In another embodiment (FIG. 4), a fan (401), which is of in-line type or centrifugal type, can be connect by its wires (402) to the external power source. When operate, the fan can be circulate the air around the device. The chemical molecules released from the absorptive materials (105) will be diluted immediate when they are just released. The method can enhance and speed up the rate of regeneration, by prevent the concentration of chemical molecules around the absorptive materials become saturated.

In another embodiment (FIG. 5), a convex lens, or concave mirror (501) is installed to the heat-recycling device.
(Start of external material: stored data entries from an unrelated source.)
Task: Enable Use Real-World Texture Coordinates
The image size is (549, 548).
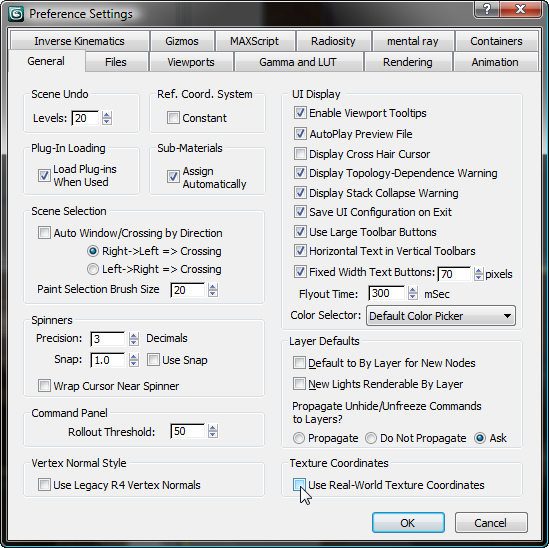Action: click(299, 485)
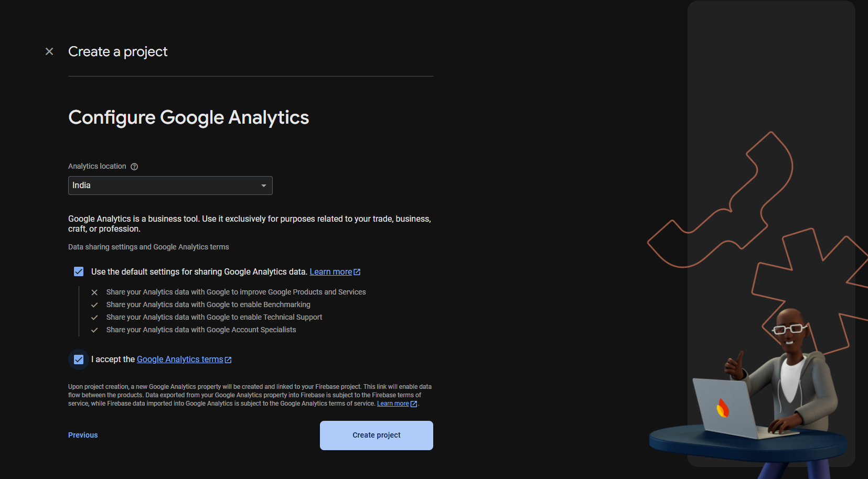Click the Create project button
The height and width of the screenshot is (479, 868).
[x=377, y=436]

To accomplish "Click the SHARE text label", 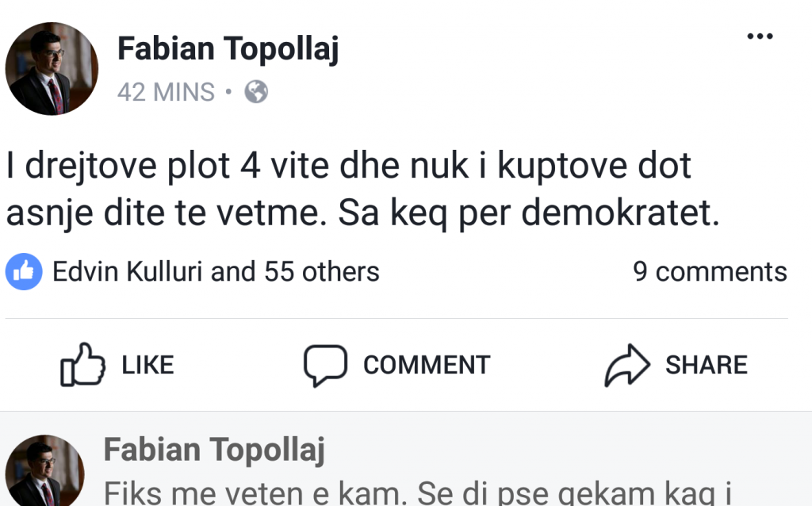I will (x=706, y=365).
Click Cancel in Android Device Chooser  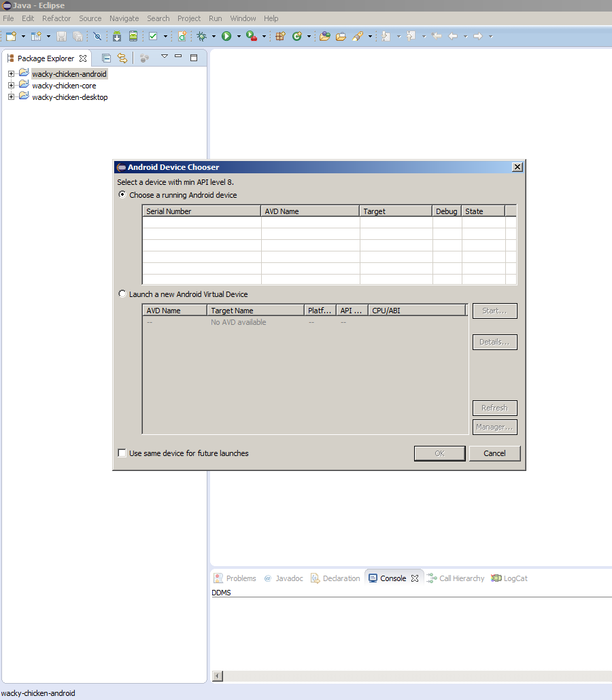click(x=494, y=453)
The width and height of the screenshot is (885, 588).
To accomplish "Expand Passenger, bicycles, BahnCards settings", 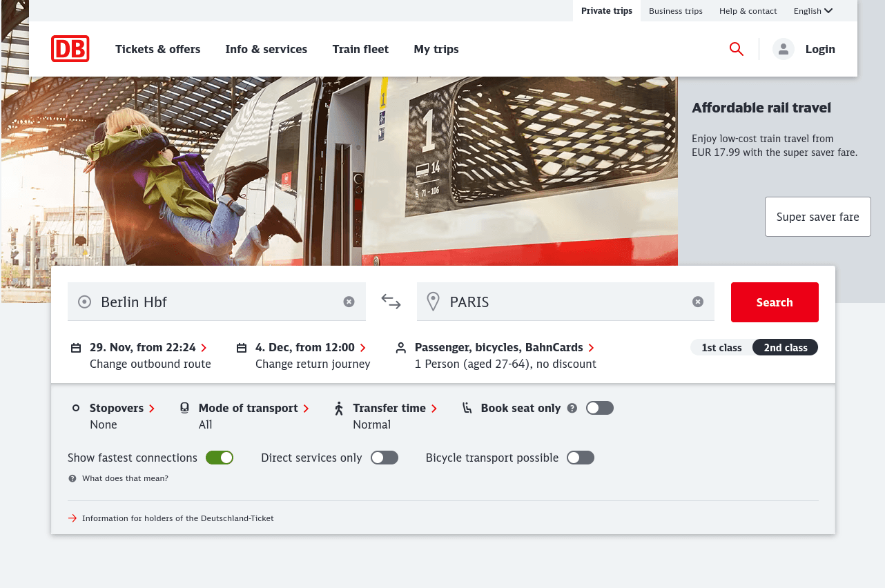I will [x=504, y=347].
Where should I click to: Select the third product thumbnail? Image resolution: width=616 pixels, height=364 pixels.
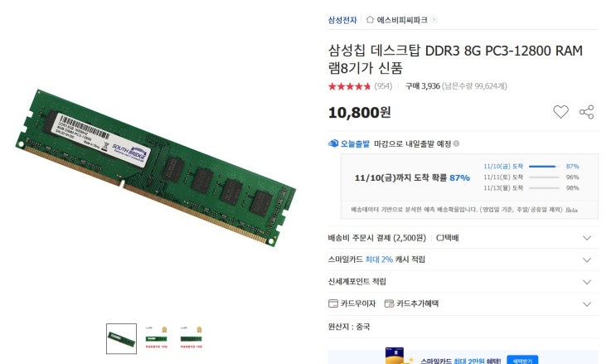click(x=191, y=337)
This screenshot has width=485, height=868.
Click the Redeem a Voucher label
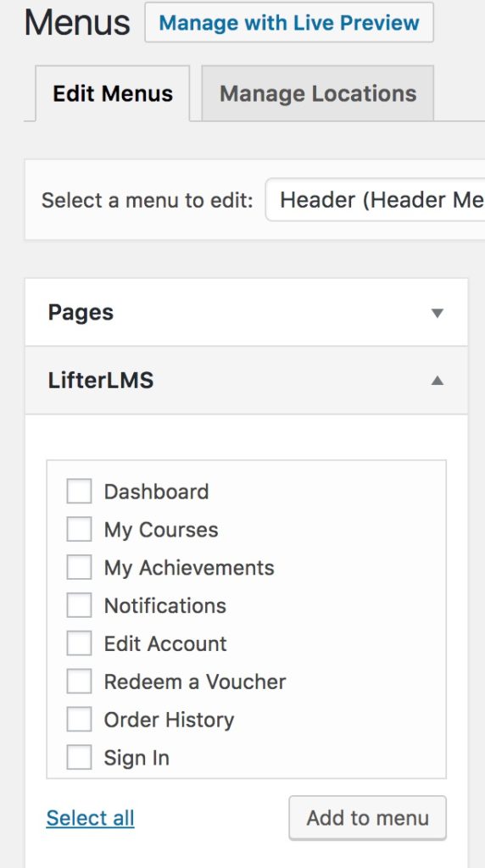(195, 682)
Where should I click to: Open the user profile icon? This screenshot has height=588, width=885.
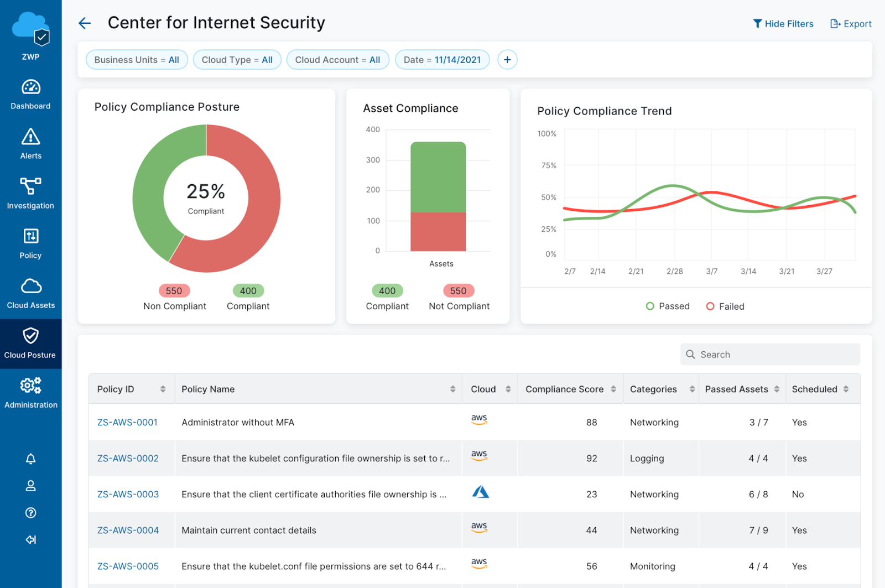tap(31, 486)
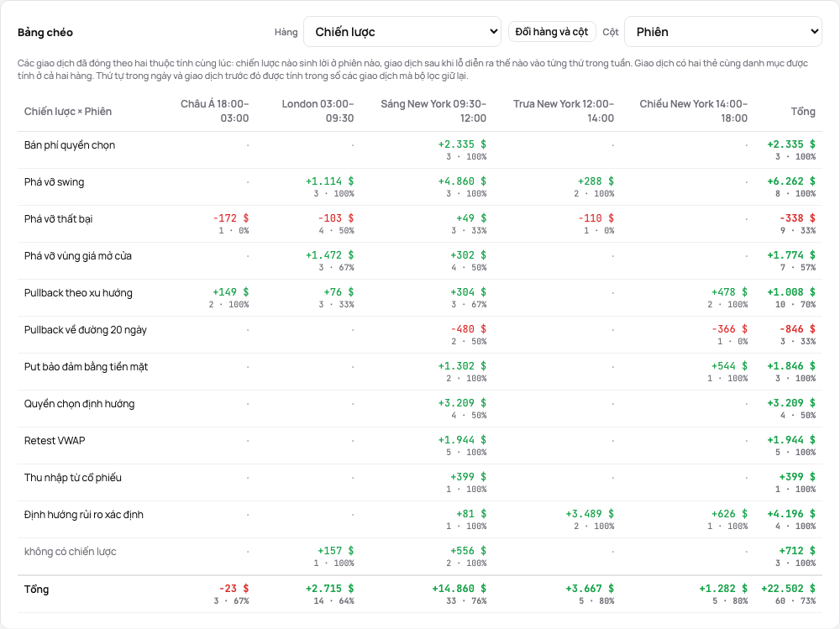The height and width of the screenshot is (629, 840).
Task: Click the Sáng New York 09:30–12:00 header
Action: [x=433, y=111]
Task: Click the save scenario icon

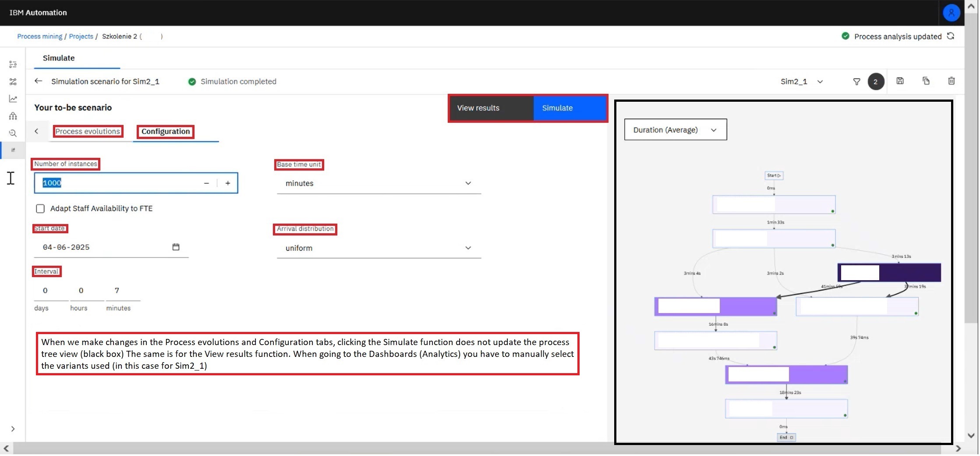Action: point(900,81)
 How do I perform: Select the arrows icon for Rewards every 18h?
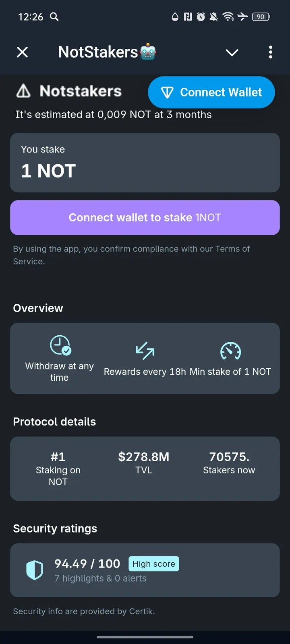click(144, 351)
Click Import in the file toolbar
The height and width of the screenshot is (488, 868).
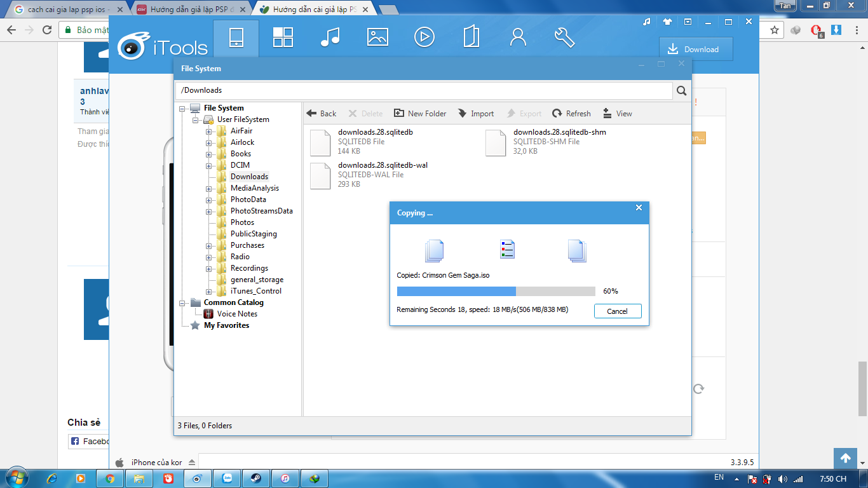point(476,114)
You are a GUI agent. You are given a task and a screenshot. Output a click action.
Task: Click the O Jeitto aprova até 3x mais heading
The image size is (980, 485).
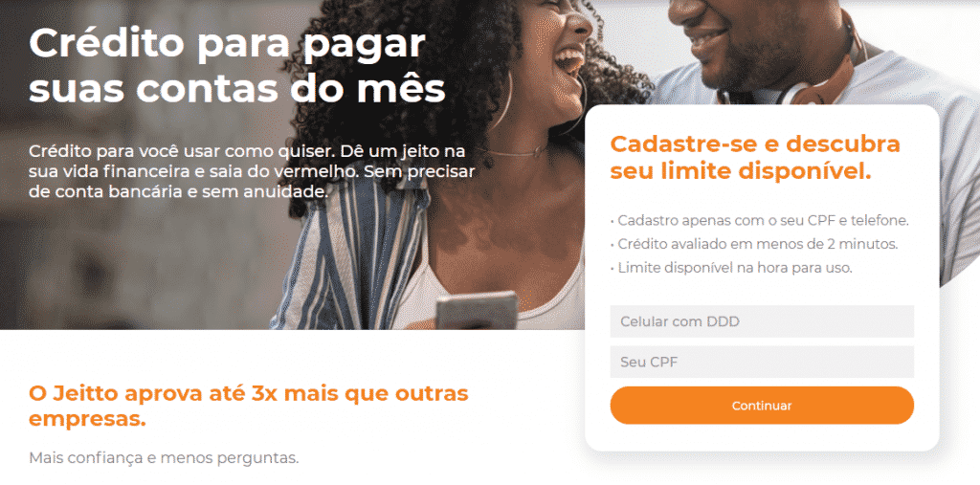point(248,407)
When operate, the convex lens or concave mirror (501) may help to concentrate and direct the thermal energy or solar energy to the compartment holding thermal storage materials (104). The convex lens or concave mirror maximizes the thermal and solar energy to be adsorbed by the thermal storage materials (104).

In one embodiment (FIG. 6), insulating materials (601) is installed at a position surround the part of compartment (101) for holding the thermal storage materials (104). When the absorptive materials are being regenerated, heat lost to the surround can be prevented by aligning the insulation materials (601) to wrap around the part of the compartment holding the thermal storage materials (104).

FIG. 7 illustrates during the time when the thermal energy is being absorbed into the thermal storage materials (104) from the surrounding, the insulation materials (601) is aligned in a direction which least of it is in contact with the compartment holding the thermal storage materials (104). In such case, the thermal storage materials (104) can absorb the maximum amount heat from its surrounding.

In another embodiment, an enclosure (801) with hollow space (803) is put around the absorptive materials (105). The enclosure is make of transparent materials such as glass and coated with photocatalytic oxidative (PCO) materials in the inner surface (804). When in use, the VOCs emitted from the absorptive materials will then be released to the hallow space (803). They can then be decomposed by the PCO materials. By doing so, the system is functioned as an air cleaning device.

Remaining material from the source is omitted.